The gift card and voucher industry, led by the Gift Card & Voucher Association (GCVA), has urged the government to raise the tax free gift card limit to £500, which could bring the high street an estimated spending boost of more than £2 billion*.
The proposal would involve the government increasing the tax-free gifting allowance of £50 currently permitted through HMRC’s Trivial Benefits Allowanceto £500, and encouraging employers across the nation to use the scheme to thank their staff for their hard work over the past few months of COVID-19 uncertainty.
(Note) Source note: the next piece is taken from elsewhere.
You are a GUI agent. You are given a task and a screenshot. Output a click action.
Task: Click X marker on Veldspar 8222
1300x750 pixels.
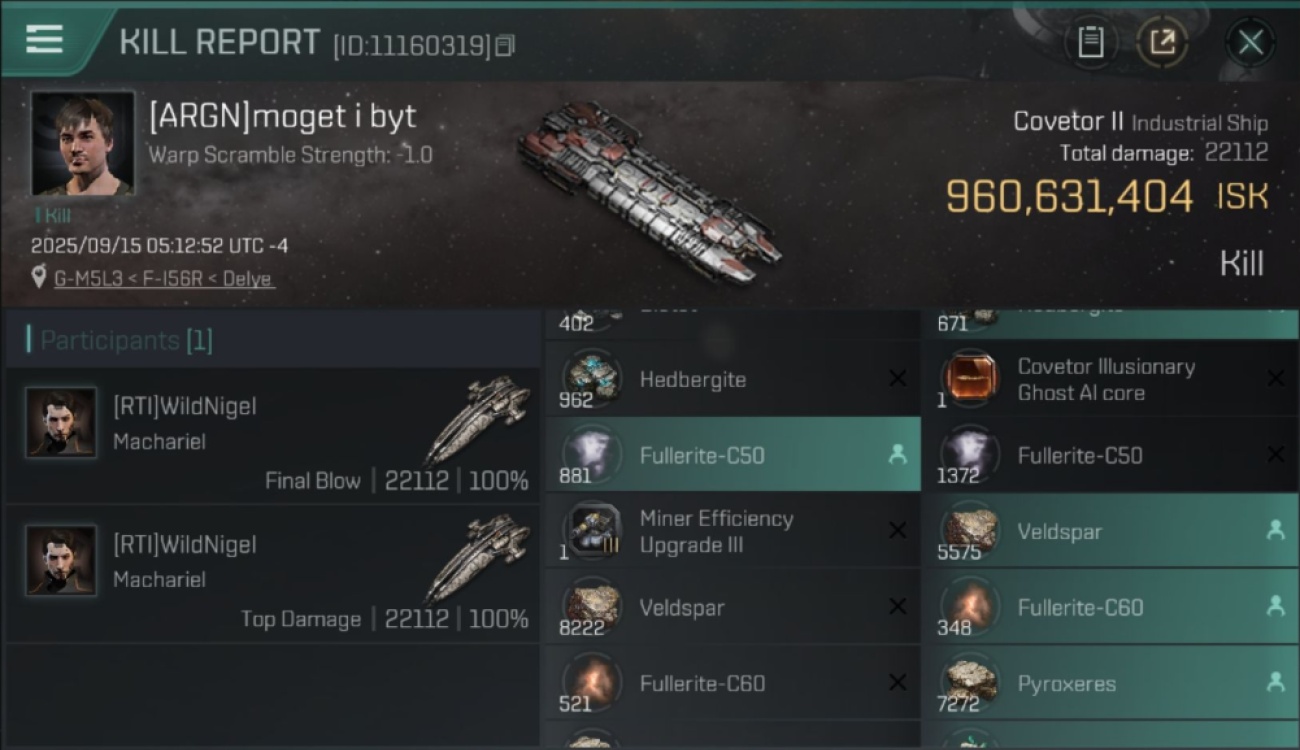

This permanent increase initiative follows similar proposals intended to kickstart economic activity abroad, with a proposed scheme in Ireland allowing employers to make a single one-off, tax-free payment to employees of up to €500 per annum in non-cashable rewards - generally gift vouchers. Similarly, in Sweden temporary tax exemptions have been proposed for gifts up to a value of SEK 1,000 per employee, that employers can give to their staff from June until the end of the year.
The scheme is designed to leverage the increased demand for gift cards, which officially overtook physical gifts during lockdown due to their convenience, safety and ease of use, to drive demand and sales for businesses across the retail and hospitality industries. 14% of shoppers bought a gift card for somebody else during lockdown, outselling physical gifts at just 12%, and more than one in five consumers (21%) purchased gift cards to support their favourite businesses during this difficult period.
Schemes which involve gift cards and vouchers as the means to spend are preferable over other policies, such as VAT cuts or cash giveaways, because gift cards must be spent with businesses in certain sectors, as opposed to being put into savings.
In turn, this ensures increased household spend in targeted sectors over the coming months, with recent GCVA research revealing that 98.6% of gift cards are spent within a year of being received, with over half spent within days. Also, shoppers on average ‘top-up’ gift card purchases by 66.4% with additional funds from their own pocket, increasing the scheme’s impact for businesses.
Gail Cohen, director general of the GCVA, commented: “While the Summer Statement brought with it some welcome announcements, more must be done to support high street retail, leisure and hospitality businesses; many of which have been hardest-hit by the turbulence of the past few months.
“Gift cards are a proven way to significantly increase shopper demand and spend which, subsequently, improves high street businesses bottom line. Through this, gift cards can offer a much-needed solution that would boost retailers’ fortunes now – we just need to incentivise businesses to make greater use of them, and we may have a simple, quick-win solution.
“If the tax-free limit for employee gifting was to be raised permanently, and even just a tenth of employers took advantage of the new legislation to thank their loyal staff, this could be worth billions to struggling UK businesses just when they need it the most.”
* There are 27.93 million people in paid employment in the UK according to the most recent ONS data released in June 2020.
If just one in 10 paid employees was rewarded with a £500 gift card, this, plus 67.1% in-store uplift (GCVA State of the Nation whitepaper, 2019), would equate to a £2,332,155,000 boost in total.